Median calculation over pre-aggregated / already-grouped by metrics

Question

Is there a straightforward way to calculate median for data that is already aggregated by the metric? In other words, I have a table where the measurement is part of the group by, and a count of each measurement is recorded.

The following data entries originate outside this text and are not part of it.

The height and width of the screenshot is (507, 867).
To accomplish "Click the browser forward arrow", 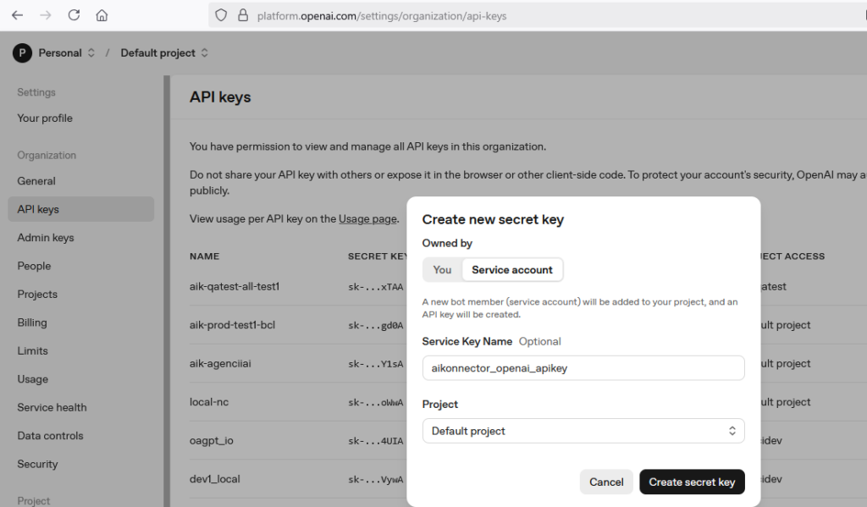I will coord(45,15).
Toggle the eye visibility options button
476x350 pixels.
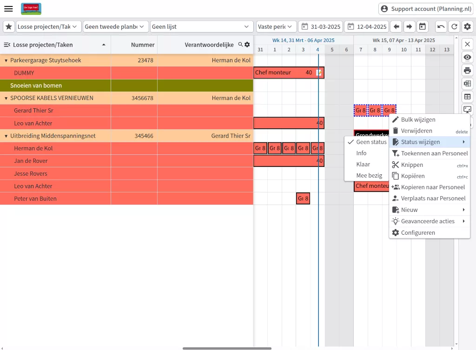click(x=467, y=58)
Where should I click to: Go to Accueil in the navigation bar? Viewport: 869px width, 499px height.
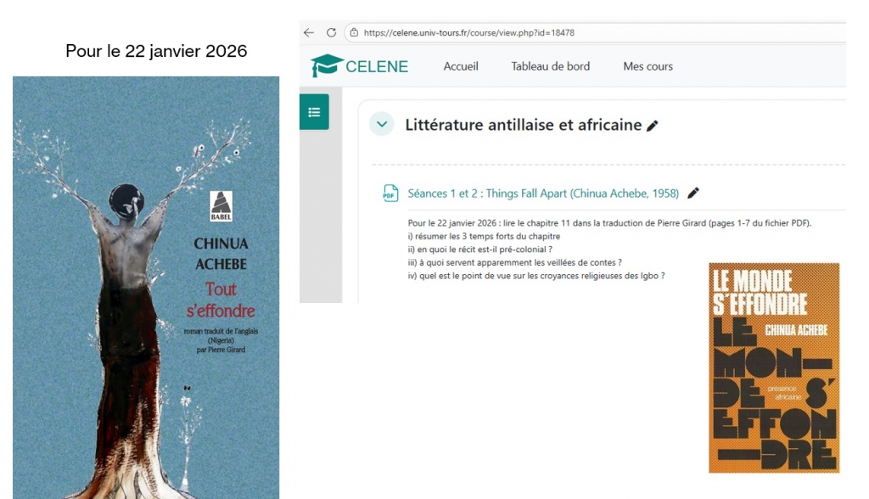tap(461, 66)
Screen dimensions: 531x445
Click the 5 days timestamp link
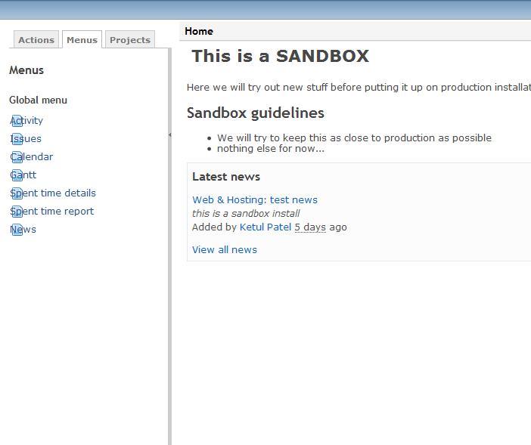(x=310, y=227)
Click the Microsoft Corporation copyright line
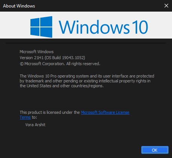Screen dimensions: 172x158 [x=60, y=64]
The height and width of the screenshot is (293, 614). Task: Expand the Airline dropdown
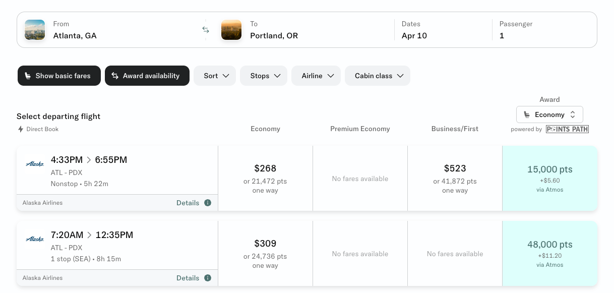316,76
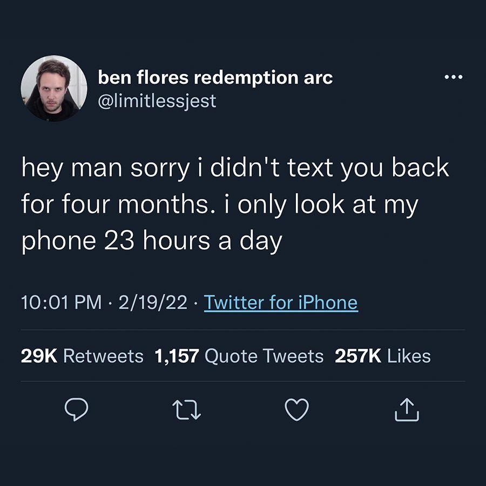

CREATE TABLE MEASUREMENTS AS 
SELECT 'RED'  COLOR, 4 MEASUREMENT, 5 MEASURE_COUNT FROM DUAL UNION ALL
SELECT 'RED'  COLOR, 5 MEASUREMENT, 3 MEASURE_COUNT FROM DUAL UNION ALL
SELECT 'RED'  COLOR, 6 MEASUREMENT, 1 MEASURE_COUNT FROM DUAL UNION ALL
SELECT 'BLUE' COLOR, 5 MEASUREMENT, 4 MEASURE_COUNT FROM DUAL UNION ALL
SELECT 'BLUE' COLOR, 6 MEASUREMENT, 5 MEASURE_COUNT FROM DUAL ;

╔═══════╦═════════════╦═══════════════╗
║ COLOR ║ MEASUREMENT ║ MEASURE_COUNT ║
╠═══════╬═════════════╬═══════════════╣
║ RED   ║           4 ║             5 ║
║ RED   ║           5 ║             3 ║
║ RED   ║           6 ║             1 ║
║ BLUE  ║           5 ║             4 ║
║ BLUE  ║           6 ║             5 ║
╚═══════╩═════════════╩═══════════════╝

The "natural" solution is to just explode the measurement counts into individuals rows with values, then group-by, using Oracle-delivered MEDIAN - math would look like this:

RED=>(4,4,4,4,4,5,5,5,6), median = 4
BLUE=>(5,5,5,5,6,6,6,6,6), median = 6

But (1) I'm dealing with millions of rows that would explode to 10s of millions of individual measurements and (2) that feels like I'm "undoing and redoing" the mathematically expensive work of median.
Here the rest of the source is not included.